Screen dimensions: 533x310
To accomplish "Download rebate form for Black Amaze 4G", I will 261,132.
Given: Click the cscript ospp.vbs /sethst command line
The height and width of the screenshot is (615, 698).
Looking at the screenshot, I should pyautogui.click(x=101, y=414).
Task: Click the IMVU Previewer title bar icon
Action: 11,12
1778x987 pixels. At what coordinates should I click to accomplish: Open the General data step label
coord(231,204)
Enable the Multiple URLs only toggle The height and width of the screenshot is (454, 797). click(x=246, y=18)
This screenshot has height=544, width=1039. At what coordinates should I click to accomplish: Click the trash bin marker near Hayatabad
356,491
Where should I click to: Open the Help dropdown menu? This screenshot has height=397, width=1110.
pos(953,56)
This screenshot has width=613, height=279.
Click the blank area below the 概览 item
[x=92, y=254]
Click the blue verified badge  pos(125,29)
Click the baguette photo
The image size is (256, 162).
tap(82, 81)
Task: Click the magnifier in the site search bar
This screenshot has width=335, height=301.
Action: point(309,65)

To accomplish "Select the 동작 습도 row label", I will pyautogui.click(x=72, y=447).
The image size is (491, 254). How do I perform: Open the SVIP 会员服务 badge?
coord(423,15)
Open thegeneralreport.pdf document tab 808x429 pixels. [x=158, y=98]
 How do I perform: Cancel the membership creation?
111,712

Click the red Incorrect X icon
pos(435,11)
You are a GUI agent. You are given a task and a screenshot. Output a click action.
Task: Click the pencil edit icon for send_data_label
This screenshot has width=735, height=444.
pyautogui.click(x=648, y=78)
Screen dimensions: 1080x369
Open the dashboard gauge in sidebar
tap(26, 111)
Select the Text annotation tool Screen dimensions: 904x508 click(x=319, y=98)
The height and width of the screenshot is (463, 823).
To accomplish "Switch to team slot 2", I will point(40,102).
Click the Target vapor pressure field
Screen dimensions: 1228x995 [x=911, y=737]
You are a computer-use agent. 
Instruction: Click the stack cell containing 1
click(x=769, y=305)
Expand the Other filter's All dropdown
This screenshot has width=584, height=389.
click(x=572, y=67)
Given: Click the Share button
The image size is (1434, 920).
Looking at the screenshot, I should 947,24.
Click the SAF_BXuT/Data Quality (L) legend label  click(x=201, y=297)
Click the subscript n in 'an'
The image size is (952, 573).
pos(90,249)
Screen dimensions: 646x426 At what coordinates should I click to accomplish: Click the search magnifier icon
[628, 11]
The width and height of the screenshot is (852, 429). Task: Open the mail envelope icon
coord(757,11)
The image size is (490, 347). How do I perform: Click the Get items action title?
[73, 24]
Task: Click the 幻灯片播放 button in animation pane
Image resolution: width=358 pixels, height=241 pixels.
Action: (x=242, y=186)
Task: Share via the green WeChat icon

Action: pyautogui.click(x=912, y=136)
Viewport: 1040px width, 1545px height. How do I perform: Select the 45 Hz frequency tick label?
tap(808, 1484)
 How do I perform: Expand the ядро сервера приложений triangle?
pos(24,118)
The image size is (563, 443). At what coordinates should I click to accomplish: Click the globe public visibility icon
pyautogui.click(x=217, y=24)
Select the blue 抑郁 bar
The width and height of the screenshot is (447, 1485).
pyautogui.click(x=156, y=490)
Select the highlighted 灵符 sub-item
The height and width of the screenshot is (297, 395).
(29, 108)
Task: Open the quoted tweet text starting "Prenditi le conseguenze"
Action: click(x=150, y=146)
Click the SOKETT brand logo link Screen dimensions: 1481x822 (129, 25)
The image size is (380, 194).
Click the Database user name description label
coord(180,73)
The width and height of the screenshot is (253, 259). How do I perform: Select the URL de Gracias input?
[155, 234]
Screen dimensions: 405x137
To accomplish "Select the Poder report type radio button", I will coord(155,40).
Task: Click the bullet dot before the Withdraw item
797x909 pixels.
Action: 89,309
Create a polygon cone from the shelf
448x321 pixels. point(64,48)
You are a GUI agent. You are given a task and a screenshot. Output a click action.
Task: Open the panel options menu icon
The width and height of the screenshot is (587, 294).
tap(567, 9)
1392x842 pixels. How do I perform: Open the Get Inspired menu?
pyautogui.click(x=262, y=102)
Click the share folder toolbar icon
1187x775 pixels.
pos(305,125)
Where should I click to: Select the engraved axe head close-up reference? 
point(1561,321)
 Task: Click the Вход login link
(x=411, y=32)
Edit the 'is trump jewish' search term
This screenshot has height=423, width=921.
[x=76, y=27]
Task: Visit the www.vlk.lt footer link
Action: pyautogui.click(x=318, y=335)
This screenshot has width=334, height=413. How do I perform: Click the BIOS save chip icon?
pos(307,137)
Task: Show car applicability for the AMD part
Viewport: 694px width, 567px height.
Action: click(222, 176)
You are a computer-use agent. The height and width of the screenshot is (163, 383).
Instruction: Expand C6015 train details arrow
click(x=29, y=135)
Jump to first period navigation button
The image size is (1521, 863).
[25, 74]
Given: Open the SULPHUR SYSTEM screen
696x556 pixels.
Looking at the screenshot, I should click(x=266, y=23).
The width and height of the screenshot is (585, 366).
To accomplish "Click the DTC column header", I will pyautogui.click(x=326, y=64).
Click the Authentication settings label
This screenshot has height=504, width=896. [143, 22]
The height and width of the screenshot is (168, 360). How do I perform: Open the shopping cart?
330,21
======
■ THE EXERCISE
Copy all of the rows above line for line, keeping every character unchanged.

■ FINISHED ANSWER
Screen dimensions: 533x310
To accomplish "Download rebate form for Black Amaze 4G", I will 261,132.
Given: Click the cscript ospp.vbs /sethst command line
The height and width of the screenshot is (615, 698).
Looking at the screenshot, I should pyautogui.click(x=101, y=414).
Task: Click the IMVU Previewer title bar icon
Action: 11,12
1778x987 pixels. At what coordinates should I click to accomplish: Open the General data step label
coord(231,204)
Enable the Multiple URLs only toggle The height and width of the screenshot is (454, 797). click(x=246, y=18)
This screenshot has height=544, width=1039. At what coordinates should I click to accomplish: Click the trash bin marker near Hayatabad
356,491
Where should I click to: Open the Help dropdown menu? This screenshot has height=397, width=1110.
pos(953,56)
This screenshot has width=613, height=279.
Click the blank area below the 概览 item
[x=92, y=254]
Click the blue verified badge  pos(125,29)
Click the baguette photo
The image size is (256, 162).
tap(82, 81)
Task: Click the magnifier in the site search bar
This screenshot has width=335, height=301.
Action: point(309,65)

To accomplish "Select the 동작 습도 row label", I will pyautogui.click(x=72, y=447).
The image size is (491, 254). How do I perform: Open the SVIP 会员服务 badge?
coord(423,15)
Open thegeneralreport.pdf document tab 808x429 pixels. [x=158, y=98]
 How do I perform: Cancel the membership creation?
111,712

Click the red Incorrect X icon
pos(435,11)
You are a GUI agent. You are given a task and a screenshot. Output a click action.
Task: Click the pencil edit icon for send_data_label
This screenshot has width=735, height=444.
pyautogui.click(x=648, y=78)
Screen dimensions: 1080x369
Open the dashboard gauge in sidebar
tap(26, 111)
Select the Text annotation tool Screen dimensions: 904x508 click(x=319, y=98)
The height and width of the screenshot is (463, 823).
To accomplish "Switch to team slot 2", I will point(40,102).
Click the Target vapor pressure field
Screen dimensions: 1228x995 [x=911, y=737]
You are a computer-use agent. 
Instruction: Click the stack cell containing 1
click(x=769, y=305)
Expand the Other filter's All dropdown
This screenshot has width=584, height=389.
click(x=572, y=67)
Given: Click the Share button
The image size is (1434, 920).
Looking at the screenshot, I should 947,24.
Click the SAF_BXuT/Data Quality (L) legend label  click(x=201, y=297)
Click the subscript n in 'an'
The image size is (952, 573).
pos(90,249)
Screen dimensions: 646x426 At what coordinates should I click to accomplish: Click the search magnifier icon
[628, 11]
The width and height of the screenshot is (852, 429). Task: Open the mail envelope icon
coord(757,11)
The image size is (490, 347). How do I perform: Click the Get items action title?
[73, 24]
Task: Click the 幻灯片播放 button in animation pane
Image resolution: width=358 pixels, height=241 pixels.
Action: (x=242, y=186)
Task: Share via the green WeChat icon

Action: pyautogui.click(x=912, y=136)
Viewport: 1040px width, 1545px height. How do I perform: Select the 45 Hz frequency tick label?
tap(808, 1484)
 How do I perform: Expand the ядро сервера приложений triangle?
pos(24,118)
The image size is (563, 443). At what coordinates should I click to accomplish: Click the globe public visibility icon
pyautogui.click(x=217, y=24)
Select the blue 抑郁 bar
The width and height of the screenshot is (447, 1485).
pyautogui.click(x=156, y=490)
Select the highlighted 灵符 sub-item
The height and width of the screenshot is (297, 395).
(29, 108)
Task: Open the quoted tweet text starting "Prenditi le conseguenze"
Action: click(x=150, y=146)
Click the SOKETT brand logo link Screen dimensions: 1481x822 (129, 25)
The image size is (380, 194).
Click the Database user name description label
coord(180,73)
The width and height of the screenshot is (253, 259). How do I perform: Select the URL de Gracias input?
[155, 234]
Screen dimensions: 405x137
To accomplish "Select the Poder report type radio button", I will coord(155,40).
Task: Click the bullet dot before the Withdraw item
797x909 pixels.
Action: 89,309
Create a polygon cone from the shelf
448x321 pixels. point(64,48)
You are a GUI agent. You are given a task and a screenshot. Output a click action.
Task: Open the panel options menu icon
The width and height of the screenshot is (587, 294).
tap(567, 9)
1392x842 pixels. How do I perform: Open the Get Inspired menu?
pyautogui.click(x=262, y=102)
Click the share folder toolbar icon
1187x775 pixels.
pos(305,125)
Where should I click to: Select the engraved axe head close-up reference? 
point(1561,321)
 Task: Click the Вход login link
(x=411, y=32)
Edit the 'is trump jewish' search term
This screenshot has height=423, width=921.
[x=76, y=27]
Task: Visit the www.vlk.lt footer link
Action: pyautogui.click(x=318, y=335)
This screenshot has width=334, height=413. How do I perform: Click the BIOS save chip icon?
pos(307,137)
Task: Show car applicability for the AMD part
Viewport: 694px width, 567px height.
Action: click(222, 176)
You are a computer-use agent. The height and width of the screenshot is (163, 383).
Instruction: Expand C6015 train details arrow
click(x=29, y=135)
Jump to first period navigation button
The image size is (1521, 863).
[25, 74]
Given: Open the SULPHUR SYSTEM screen
696x556 pixels.
Looking at the screenshot, I should click(x=266, y=23).
The width and height of the screenshot is (585, 366).
To accomplish "Click the DTC column header", I will pyautogui.click(x=326, y=64).
Click the Authentication settings label
This screenshot has height=504, width=896. [143, 22]
The height and width of the screenshot is (168, 360). How do I perform: Open the shopping cart?
330,21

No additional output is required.